◆ WHAT YOU ARE ASKED TO DO:
Answer these questions from the text on dying languages below:
(a) What number of living languages in the world does it give?
(b) How many languages from India does it say have died in the last 50 years?
(c) How many Indians does it say are visually impaired?

◆ TEXT EXTRACT:
Half of the world languages are dying really fast – how you can save yours

- July 4, 2017 in open-education

Languages are a gateway to knowledge. How can digital tools be used to help native language speakers access and contribute knowledge? In this blog, Subhashish Panigrahi shows how endangered languages can be documented and preserved using open standards and tools. The world’s knowledge that have been accumulated and coded over ages in different languages are valuable to learn about others’ cultures, traditions, and everything about their life. But not every language is not privileged to be a language of knowledge and governance. Almost half of the 6909 living languages of the world will be vanishing in a century’s time. The most linguistically diverse places like Papua New Guinea are also the most dangerous places for languages. Every two weeks, a language dies and with it a wealth of knowledge forever. In my home country India alone, there exist more than 780 languages. The rate in which languages are dying here is extremely high as over 220 languages from India have died in the last 50 years, and 197 languages from the country are identified as endangered by UNESCO.

Word cloud depicting several Indian languages in their native scripts

With these languages dying, there die all that knowledge that is preserved in those languages. Languages that do not have tools for everyone to access knowledge and contribute to often go out of use. India for example is home to the highest number of visually impaired and illiterate people in the entire world: more than 15 million Indians are visually impaired and 30% are illiterate. But there do not exist many digital accessibility tools either for web or mobile, even though there are about 450-465 million internet users and 60% of them are mobile users. In fact, accessibility tools for most Indian languages are not affordable and are proprietary in nature.

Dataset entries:
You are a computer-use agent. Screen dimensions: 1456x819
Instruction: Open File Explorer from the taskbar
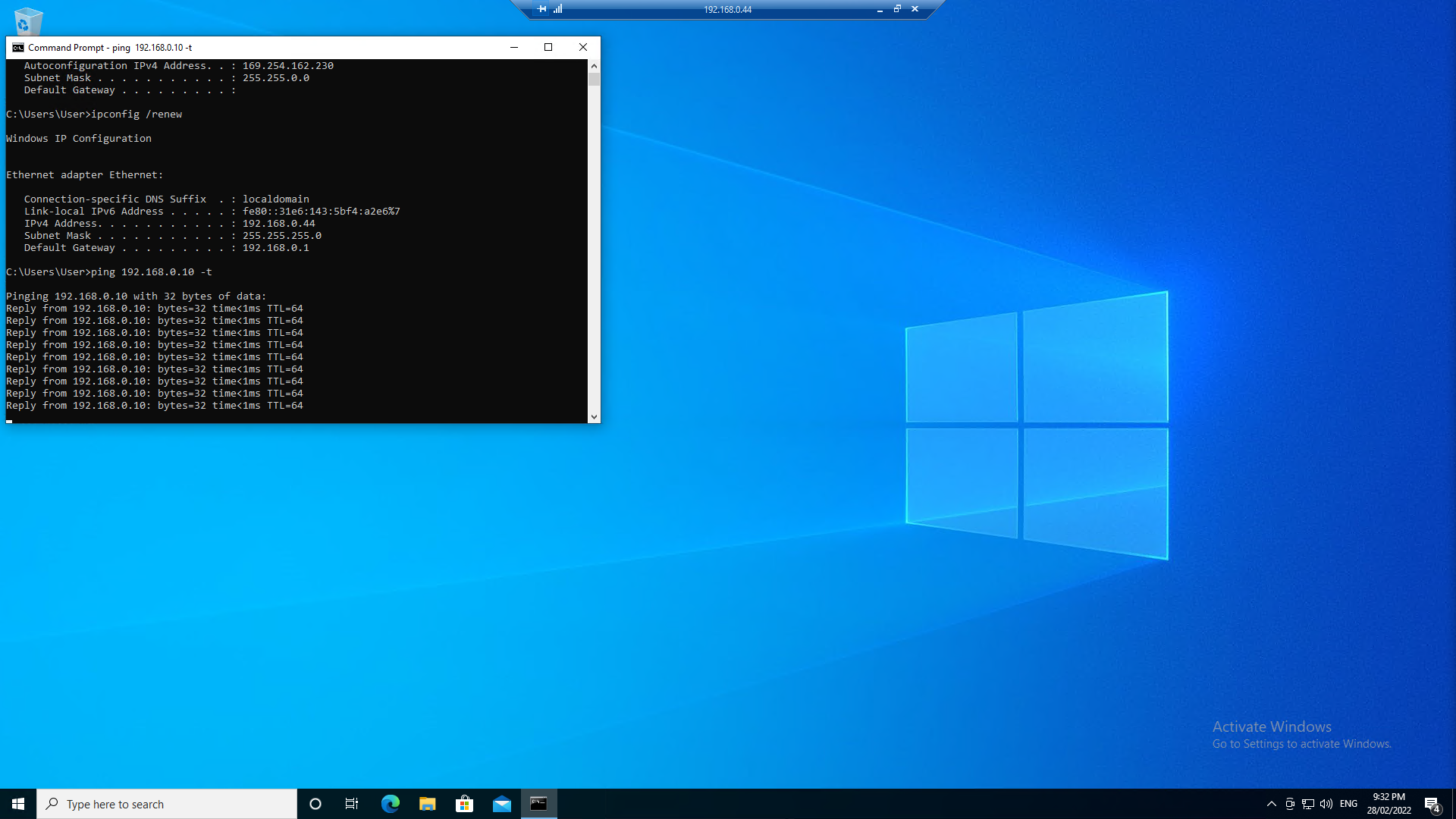pos(427,804)
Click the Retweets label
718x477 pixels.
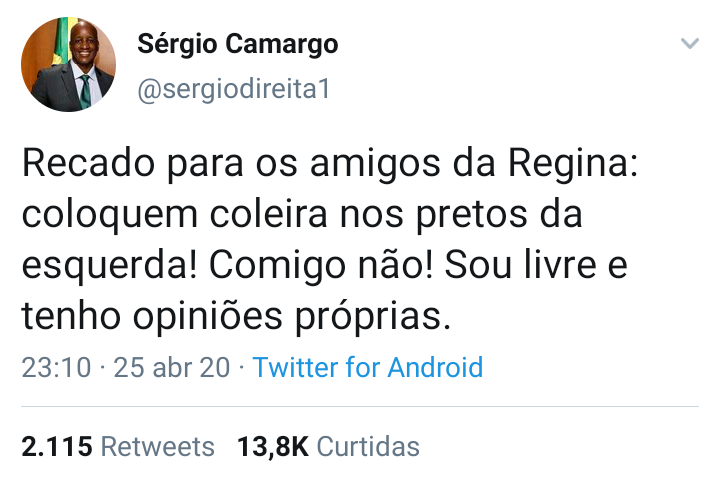[158, 446]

◆ CORRECT RESPONSE:
(a) 6909
(b) Over 220
(c) More than 15 million